Any advice would be greatly appreciated, Liam

ysu2015 commented 5 years ago

Hi, I have the similar questions. And also, after running MetageneBicorPlot, how to determine ccs to use for downstream ananlysis, especially one groups are far from the other two. I attached my plot in below.

Yijing

satijalab commented 5 years ago

Thanks for your question. I think its important to remember that the goal for the integration procedure is to make sure that cells that are in the same underlying biological state are grouped together. This would enable you to compare how cell states (for example, T cells), change across healthy and diabetic samples.

We would recommend running integration in this case. However, you ask if you need to perform this procedure. One way of carefully addressing this would be to analyze, cluster, and annotate each dataset individually. You can compare these cluster annotations to an analysis where all the data is included in a single clustering (without integration). If the results are consistent, you know that your batch effects are minimal, and you do not need to perform integration.

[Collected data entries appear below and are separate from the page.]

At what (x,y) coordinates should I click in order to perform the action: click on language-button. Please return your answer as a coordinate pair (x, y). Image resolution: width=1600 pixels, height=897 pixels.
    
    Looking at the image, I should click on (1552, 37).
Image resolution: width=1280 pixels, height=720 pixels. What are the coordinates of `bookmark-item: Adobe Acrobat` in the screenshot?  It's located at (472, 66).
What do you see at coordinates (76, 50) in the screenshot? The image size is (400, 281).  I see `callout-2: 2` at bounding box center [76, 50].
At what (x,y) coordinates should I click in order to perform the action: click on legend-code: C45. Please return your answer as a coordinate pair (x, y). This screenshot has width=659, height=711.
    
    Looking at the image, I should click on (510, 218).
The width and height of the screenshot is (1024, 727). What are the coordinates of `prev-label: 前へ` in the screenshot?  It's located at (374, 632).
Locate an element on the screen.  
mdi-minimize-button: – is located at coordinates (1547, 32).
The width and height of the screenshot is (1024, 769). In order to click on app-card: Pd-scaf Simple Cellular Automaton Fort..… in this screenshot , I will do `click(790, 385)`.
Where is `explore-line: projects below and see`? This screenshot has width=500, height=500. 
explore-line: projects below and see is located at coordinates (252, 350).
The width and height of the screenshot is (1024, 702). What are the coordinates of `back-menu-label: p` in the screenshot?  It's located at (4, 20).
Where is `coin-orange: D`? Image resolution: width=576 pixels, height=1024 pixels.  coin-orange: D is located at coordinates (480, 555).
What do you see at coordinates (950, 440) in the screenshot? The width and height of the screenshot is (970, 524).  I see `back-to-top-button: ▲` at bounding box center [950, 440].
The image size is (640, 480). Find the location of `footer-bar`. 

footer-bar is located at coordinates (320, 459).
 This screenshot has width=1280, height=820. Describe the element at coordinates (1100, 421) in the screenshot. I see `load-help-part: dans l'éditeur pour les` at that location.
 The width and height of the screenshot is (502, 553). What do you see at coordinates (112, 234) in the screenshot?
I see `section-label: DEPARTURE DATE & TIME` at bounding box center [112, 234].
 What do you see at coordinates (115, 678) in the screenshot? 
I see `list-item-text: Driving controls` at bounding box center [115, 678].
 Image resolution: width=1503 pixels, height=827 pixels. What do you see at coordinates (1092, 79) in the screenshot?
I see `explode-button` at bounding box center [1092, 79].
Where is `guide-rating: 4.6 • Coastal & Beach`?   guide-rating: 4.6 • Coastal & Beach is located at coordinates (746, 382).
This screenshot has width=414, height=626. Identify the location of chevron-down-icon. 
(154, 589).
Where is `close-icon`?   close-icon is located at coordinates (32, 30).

pagarwal14 commented 4 years ago

Hi, I had a follow up question just to make sure I understand correctly. When you say " You can compare these cluster annotations to an analysis where all the data is included in a single clustering (without integration)", does integration here mean CCA? Does single clustering mean taking the cells from Experiment/Treatment A and from Experiment/Treatment B and combing in one expression matrix and then following the standards workflow (without CCA)? Thanks.